The remaining parameters are selected for the field and particle solver as well as run-time analysis.
7.1.2.2. Boundary conditions
As there are no walls present in the setup, all boundaries are set as periodic boundary conditions for the field as well as the particle solver. The particle boundary conditions are set by the following lines
! =============================================================================== !
! PARTICLE Boundary Conditions
! =============================================================================== !

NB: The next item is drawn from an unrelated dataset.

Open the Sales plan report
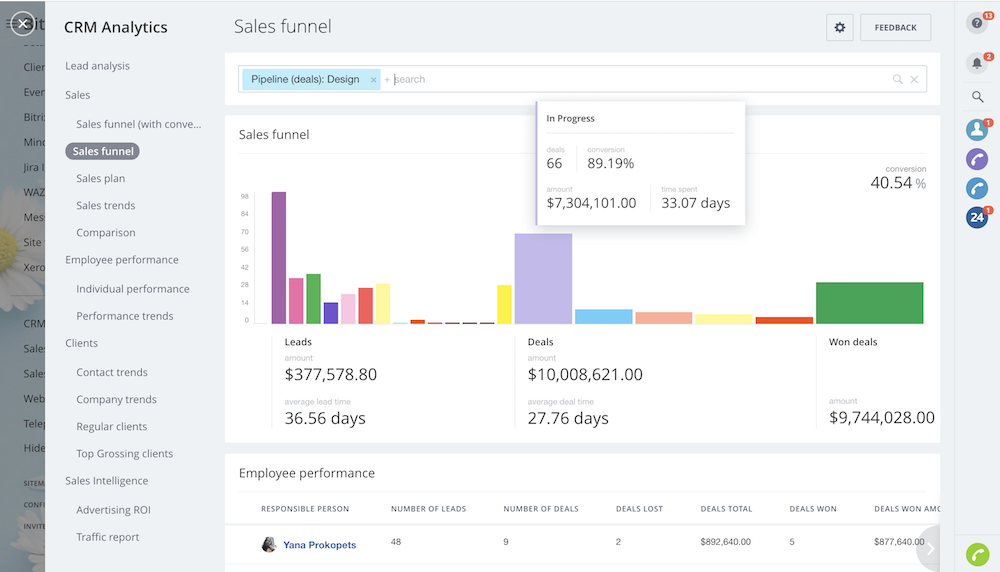1000x572 pixels. tap(100, 178)
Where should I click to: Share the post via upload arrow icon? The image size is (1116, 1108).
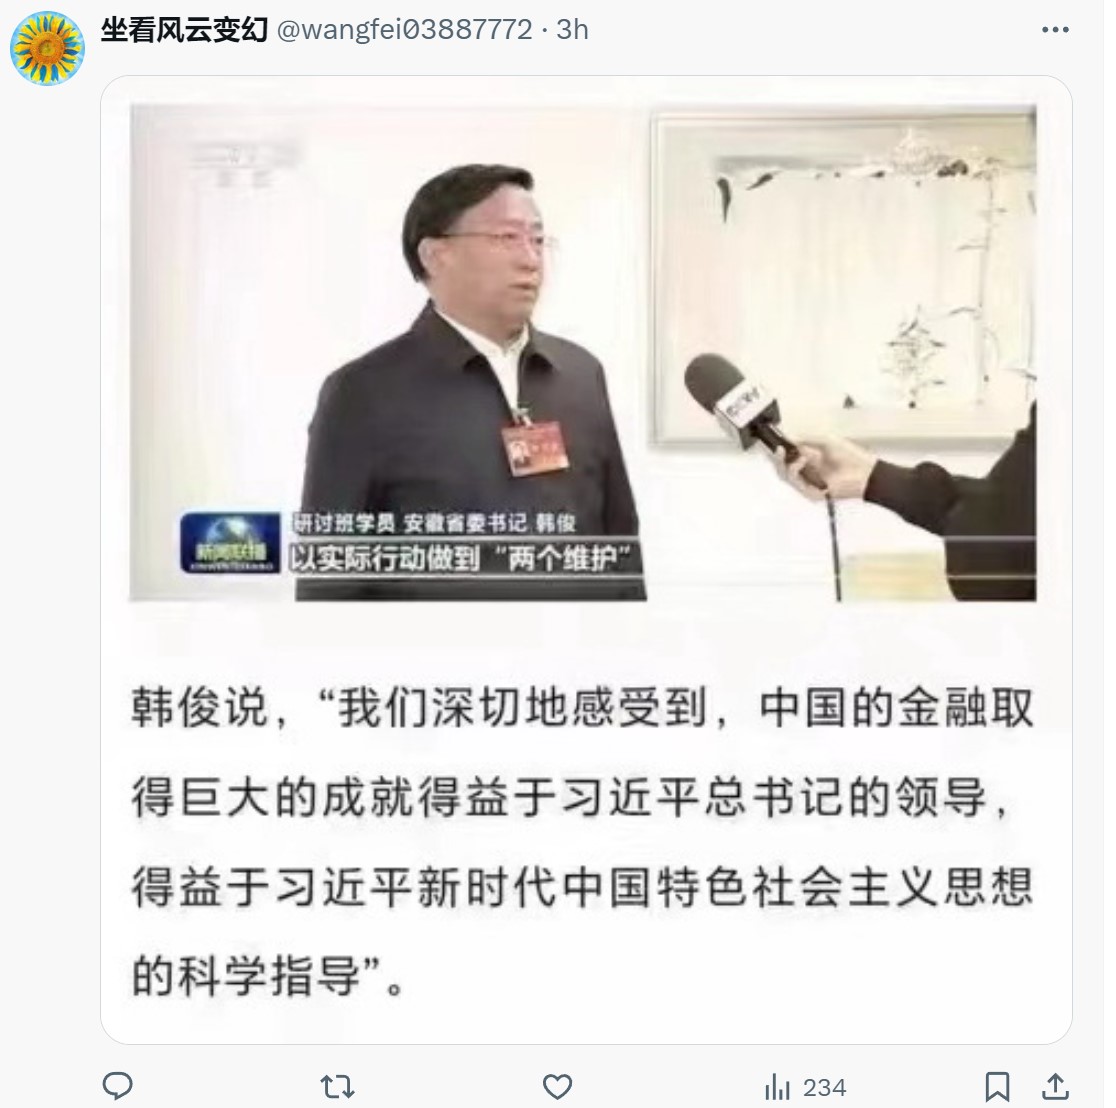[1056, 1087]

Part-nBounds = 6 ! Number of particle boundaries
Part-Boundary1-SourceName = BC_periodicx+ ! Name of 1st particle BC
Part-Boundary1-Condition = periodic ! Type of 1st particle BC
Part-Boundary2-SourceName = BC_periodicx- ! ...
Part-Boundary2-Condition = periodic ! ...
Part-Boundary3-SourceName = BC_periodicy+ ! ...
Part-Boundary3-Condition = periodic ! ...
Part-Boundary4-SourceName = BC_periodicy- ! ...
Part-Boundary4-Condition = periodic ! ...
Part-Boundary5-SourceName = BC_periodicz+ ! ...
Part-Boundary5-Condition = periodic ! ...
Part-Boundary6-SourceName = BC_periodicz- ! ...
Part-Boundary6-Condition = periodic ! ...
Part-nPeriodicVectors = 3 ! Number of periodic boundary (particle and field) vectors
Part-FIBGMdeltas = (/6.2831 , 0.2 , 0.2/) ! Cartesian background mesh (bounding box around the complete simulation domain)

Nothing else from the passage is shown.